Breve esercizio – Prosegui l'articolo su Trump e la ZTE partendo subito dopo la sua ultima frase.

Brano da leggere –
:::::
In un tweet, il presidente promette di salvare i “posti di lavoro cinesi”. Il nuovo round di negoziati a Washington

Roma. “Il presidente cinese Xi, e io, stiamo lavorando assieme per dare alla gigantesca compagnia dei telefoni cinese, ZTE, un modo per rientrare nel business, in fretta. Troppi posti di lavoro persi in Cina. Al dipartimento del Commercio è stato ordinato di passare all’azione!”. Con un tweet, domenica pomeriggio, Donald Trump ha apparentemente ribaltato settimane di azioni bellicose contro il gigante delle telecomunicazioni cinese Zte, costretto la settimana scorsa a sospendere la produzione a causa delle sanzioni imposte dal dipartimento del Commercio dell’Amministrazione americana. Veloce riassunto: l’anno scorso, dopo un caso giudiziario durato anni, Zte aveva pagato una penale di 1,19 miliardi di dollari per aver venduto componenti con tecnologia americana ai governi iraniano e nordcoreano, in violazione delle sanzioni. Gli iraniani, con i componenti comprati da Zte, avevano potenziato il loro sistema di sorveglianza telefonica della popolazione e repressione del dissenso. Ad aprile, il dipartimento del Commercio riapre il caso perché Zte, a quanto pare, non aveva rispettato alcune pene accessorie (avrebbe premiato alcuni manager coinvolti nel caso iraniano, anziché punirli, ma su questo la versione dell’azienda cinese diverge). A causa della violazione, l’Amministrazione ordina ai fornitori americani di Zte di interrompere le spedizioni per sette anni. Misura durissima: i prodotti di Zte contengono tra il 15 e il 25 per cento di tecnologia americana, e senza fornitori la settimana scorsa l’azienda annuncia la sospensione della produzione. La vittoria per Trump è schiacciante e inattesa dagli analisti: con uno schiocco di dita, il presidente americano ha messo in ginocchio una potenza dell’economia cinese da 80 mila dipendenti e 14 miliardi di dollari di fatturato. In pochi credono che la riapertura del caso da parte del dipartimento del Commercio sia casuale: Trump ha iniziato la trade war col botto.
:::::
Dati forniti –
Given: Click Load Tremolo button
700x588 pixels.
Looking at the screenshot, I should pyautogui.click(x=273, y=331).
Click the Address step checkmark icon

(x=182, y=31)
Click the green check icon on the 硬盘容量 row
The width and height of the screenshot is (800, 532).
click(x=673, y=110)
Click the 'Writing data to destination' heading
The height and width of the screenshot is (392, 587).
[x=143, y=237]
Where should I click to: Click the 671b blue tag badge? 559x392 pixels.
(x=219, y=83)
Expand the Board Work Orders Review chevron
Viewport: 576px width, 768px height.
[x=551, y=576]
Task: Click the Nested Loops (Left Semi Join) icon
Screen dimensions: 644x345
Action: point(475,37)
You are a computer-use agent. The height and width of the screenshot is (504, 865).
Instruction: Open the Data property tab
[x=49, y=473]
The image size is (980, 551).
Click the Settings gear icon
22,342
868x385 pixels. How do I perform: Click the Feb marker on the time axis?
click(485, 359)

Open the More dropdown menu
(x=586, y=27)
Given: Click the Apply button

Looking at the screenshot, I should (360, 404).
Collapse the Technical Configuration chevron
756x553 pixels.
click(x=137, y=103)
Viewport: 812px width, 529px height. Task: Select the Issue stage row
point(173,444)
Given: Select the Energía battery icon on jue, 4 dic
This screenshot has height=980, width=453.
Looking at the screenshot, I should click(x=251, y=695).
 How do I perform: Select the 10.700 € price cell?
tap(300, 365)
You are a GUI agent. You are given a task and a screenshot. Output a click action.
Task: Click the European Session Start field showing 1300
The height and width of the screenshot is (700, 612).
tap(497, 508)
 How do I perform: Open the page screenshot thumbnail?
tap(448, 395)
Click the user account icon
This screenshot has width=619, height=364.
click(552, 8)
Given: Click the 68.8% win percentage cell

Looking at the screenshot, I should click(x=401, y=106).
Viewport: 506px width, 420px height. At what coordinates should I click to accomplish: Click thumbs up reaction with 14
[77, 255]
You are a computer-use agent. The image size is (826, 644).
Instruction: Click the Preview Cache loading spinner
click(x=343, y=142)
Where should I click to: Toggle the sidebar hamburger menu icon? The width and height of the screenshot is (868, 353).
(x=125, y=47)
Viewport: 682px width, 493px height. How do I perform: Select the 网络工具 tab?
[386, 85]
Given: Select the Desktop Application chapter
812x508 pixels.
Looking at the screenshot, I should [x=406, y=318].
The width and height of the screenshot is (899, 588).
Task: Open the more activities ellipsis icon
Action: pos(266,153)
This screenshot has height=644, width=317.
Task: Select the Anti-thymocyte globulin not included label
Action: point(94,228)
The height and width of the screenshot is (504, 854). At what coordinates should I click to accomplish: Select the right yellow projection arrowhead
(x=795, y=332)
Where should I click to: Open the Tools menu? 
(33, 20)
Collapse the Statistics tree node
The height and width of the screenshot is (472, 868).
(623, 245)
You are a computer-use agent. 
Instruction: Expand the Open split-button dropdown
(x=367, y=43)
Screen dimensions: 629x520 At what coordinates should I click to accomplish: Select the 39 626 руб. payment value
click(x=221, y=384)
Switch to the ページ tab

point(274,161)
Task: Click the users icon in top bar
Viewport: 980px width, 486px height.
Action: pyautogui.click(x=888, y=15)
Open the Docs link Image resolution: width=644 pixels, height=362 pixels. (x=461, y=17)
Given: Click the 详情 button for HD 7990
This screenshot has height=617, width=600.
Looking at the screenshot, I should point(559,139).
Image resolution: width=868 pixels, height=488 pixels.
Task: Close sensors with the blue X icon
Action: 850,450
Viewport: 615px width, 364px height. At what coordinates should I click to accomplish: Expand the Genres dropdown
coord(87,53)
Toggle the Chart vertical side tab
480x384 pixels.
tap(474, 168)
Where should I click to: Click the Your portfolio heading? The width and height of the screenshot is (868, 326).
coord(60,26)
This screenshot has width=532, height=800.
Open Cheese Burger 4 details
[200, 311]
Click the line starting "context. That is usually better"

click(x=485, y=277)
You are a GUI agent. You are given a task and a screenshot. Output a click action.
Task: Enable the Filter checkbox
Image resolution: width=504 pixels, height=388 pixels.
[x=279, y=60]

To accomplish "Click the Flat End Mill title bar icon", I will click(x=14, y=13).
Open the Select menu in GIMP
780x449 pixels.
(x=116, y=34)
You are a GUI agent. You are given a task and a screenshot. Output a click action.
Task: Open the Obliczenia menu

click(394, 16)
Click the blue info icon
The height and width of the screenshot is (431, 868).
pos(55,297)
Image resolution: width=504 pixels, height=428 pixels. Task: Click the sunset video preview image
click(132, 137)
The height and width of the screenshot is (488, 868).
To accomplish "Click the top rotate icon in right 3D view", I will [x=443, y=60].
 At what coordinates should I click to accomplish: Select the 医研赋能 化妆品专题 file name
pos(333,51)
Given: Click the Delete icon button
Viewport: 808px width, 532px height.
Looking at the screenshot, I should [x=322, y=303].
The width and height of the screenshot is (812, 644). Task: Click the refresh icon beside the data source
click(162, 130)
:::::
Risultato esercizio –
 

  

 

Passano pochi giorni e arriva il tweet di cui sopra: trade war rimandata, c’è da pensare ai posti di lavoro cinesi! Lunedì un retroscena del Wall Street Journal ha rivelato che Washington sarebbe disposta a sollevare il bando dei fornitori a Zte in cambio dell’eliminazione delle sanzioni cinesi sui prodotti agricoli americani, come la carne di maiale e il ginseng, molto cari allo zoccolo duro dell’elettorato trumpiano. Il Journal ha trovato fonti concordanti da entrambi i lati del Pacifico, e sembra che l’accordo sia vicino.

 

 Secondo il Wall Street Journal, Washington e Pechino sarebbero vicini a un accordo: gli americani salvano Zte sollevando il divieto di vendita dei componenti; i cinesi eliminano le sanzioni ai prodotti agricoli americani, come carne di maiale e ginseng, cari allo zoccolo duro degli elettori trumpiani

 

Dunque finora Trump ha scherzato con la trade war e con la retorica anti cinese? Perché l’alfiere dell’“America First” si preoccupa di salvare posti di lavoro del principale concorrente strategico degli Stati Uniti? Per quale ragione una persona sensata dovrebbe portare un’azienda sull’orlo del fallimento per poi promettere di resuscitarla pochi giorni dopo? 

 

 

Ci sono due opzioni possibili, entrambe con buone motivazioni e indizi.

 

Opzione uno. Donald Trump vuole usare l’affaire Zte come pedina nel gioco più grande che in questo momento è in corso intorno alle questioni commerciali. Con le sanzioni del dipartimento del Commercio, l’America ha dimostrato di poter mettere in ginocchio un gigante dell’industria cinese in pochi giorni. La dipendenza tecnologica della Cina nei confronti degli Stati Uniti è una vulnerabilità eccezionale (a parti opposte, non c’è azienda che Pechino potrebbe colpire altrettanto duramente: se, per ipotesi, i cinesi vietassero la commercializzazione dei prodotti Apple, l’azienda sarebbe ferita gravemente ma non crollerebbe) e ha depresso molto gli ambienti tecnologici cinesi sullo sviluppo della loro innovazione. Secondo questa prima interpretazione, il tweet di Trump significa: vi ho distrutto con lo schiocco delle dita, con un altro schiocco vi posso resuscitare.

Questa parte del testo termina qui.